SELECTED PASSAGE:
******
When a Hollywood Failure Spawns an Empire
There I was; it was about 1969. I straddled my bicycle, wedged up between two dirt mounds on an incline. I looked up and up and there before me were the beginnings of giant foundations, like the ghostly footprints of One World Trade Center. The area just west of my home town Beverly Hills was undergoing some secret transformation. Like the moon project which resulted in a human visitor, it happened during that most auspicious year. The year I became 13. The year I got Bar Mitzvah’d. Century City was growing up too.
Century City is anything but.
It’s not a city. It’s what they call “an industrial park”. Two years earlier, I won a dance contest at the nearby Century City mall when they were promoting the new Warren Beatty film Bonnie and Clyde. My prize (a record of 1920’s period jazz age) was handed to me literally by Buck Barrow himself, Gene Hackman. Movies and real estate have always enjoyed being willing bedfellows.
Hollywood, where the term “property” can also mean a screenplay.
In 1961, 8 years flashback from that little boy with the bike on the dirt, Spyros Skouras, the then president of 20th Century Fox looked at the balance sheet and his Greek blood ran colder than ouzo through his veins. Taking in a string of studio flops, the final one, Cleopatra starring Elizabeth Taylor and Richard Burton. Cleopatra was the highest-grossing film of 1963, earning box-office of $57.7 million in the United States, equivalent to $471 million in 2017 dollars. And, yet the film became Hollywood’s biggest loss, due to its production and marketing costs of $44 million, what would surmount to $400 million in today’s dollars. Cleopatra became the only film ever to be the highest-grossing film of the year, and yet to run at a loss.
Superman’s arch nemesis Lex Luthor famously said,”Stocks may rise and fall, utilities and transportation systems may collapse. People are no damn good, but they will always need land, and they will pay through the nose to get it.”
The Greek tycoon and the studio back-lot
Skouras sold off 180 acres of perhaps the most historical Hollywood studio to the Alcoa Aluminium Company who then developed Century City. An aluminium city born out of the failure of a movie. And, ironically, that’s where CAA, HBO, Comedy Central and other media influencers reside and dream. Never knowing that where they sit behind their expensive desks, stories and stories below, chase like ghosts in the night, Richard Burton as Mark Antony rides his chariot to the dangerous and fury of the win, all in effort to impress his queen, Elizabeth Taylor as Queen Cleopatra.
******
DATA SECTION:
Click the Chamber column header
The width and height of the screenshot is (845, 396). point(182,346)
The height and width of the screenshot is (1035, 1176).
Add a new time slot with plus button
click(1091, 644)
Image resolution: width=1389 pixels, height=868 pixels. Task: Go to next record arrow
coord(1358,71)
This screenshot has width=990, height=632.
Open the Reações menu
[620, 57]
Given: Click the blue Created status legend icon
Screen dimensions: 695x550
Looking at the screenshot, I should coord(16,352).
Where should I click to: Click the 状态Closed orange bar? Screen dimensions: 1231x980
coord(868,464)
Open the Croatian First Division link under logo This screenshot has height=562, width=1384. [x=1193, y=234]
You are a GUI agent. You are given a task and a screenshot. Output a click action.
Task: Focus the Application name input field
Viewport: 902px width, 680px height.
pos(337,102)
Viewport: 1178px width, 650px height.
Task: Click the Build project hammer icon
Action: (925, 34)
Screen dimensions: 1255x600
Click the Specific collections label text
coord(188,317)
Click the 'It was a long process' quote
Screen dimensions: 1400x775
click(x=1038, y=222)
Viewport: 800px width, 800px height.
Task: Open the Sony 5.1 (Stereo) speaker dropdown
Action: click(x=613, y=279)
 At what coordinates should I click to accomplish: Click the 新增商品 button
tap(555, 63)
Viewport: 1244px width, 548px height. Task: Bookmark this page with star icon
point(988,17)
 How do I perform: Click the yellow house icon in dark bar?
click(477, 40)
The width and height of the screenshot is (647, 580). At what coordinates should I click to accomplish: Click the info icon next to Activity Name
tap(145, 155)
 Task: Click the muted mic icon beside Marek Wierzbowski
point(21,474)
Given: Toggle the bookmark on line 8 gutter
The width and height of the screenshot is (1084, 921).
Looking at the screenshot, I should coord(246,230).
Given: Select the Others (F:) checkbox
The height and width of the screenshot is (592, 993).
******
EXERCISE SET:
a – In the Century City piece, how much did Cleopatra earn at the box office in the United States?
b – Rewrite the part of the Century City piece that opens with "Century City is" and closes with "being willing bedfellows.", putting "business park" in place of "industrial park".

EXERCISE RESPONSES:
a – $57.7 million

b –
Century City is anything but.
It’s not a city. It’s what they call “an business park”. Two years earlier, I won a dance contest at the nearby Century City mall when they were promoting the new Warren Beatty film Bonnie and Clyde. My prize (a record of 1920’s period jazz age) was handed to me literally by Buck Barrow himself, Gene Hackman. Movies and real estate have always enjoyed being willing bedfellows.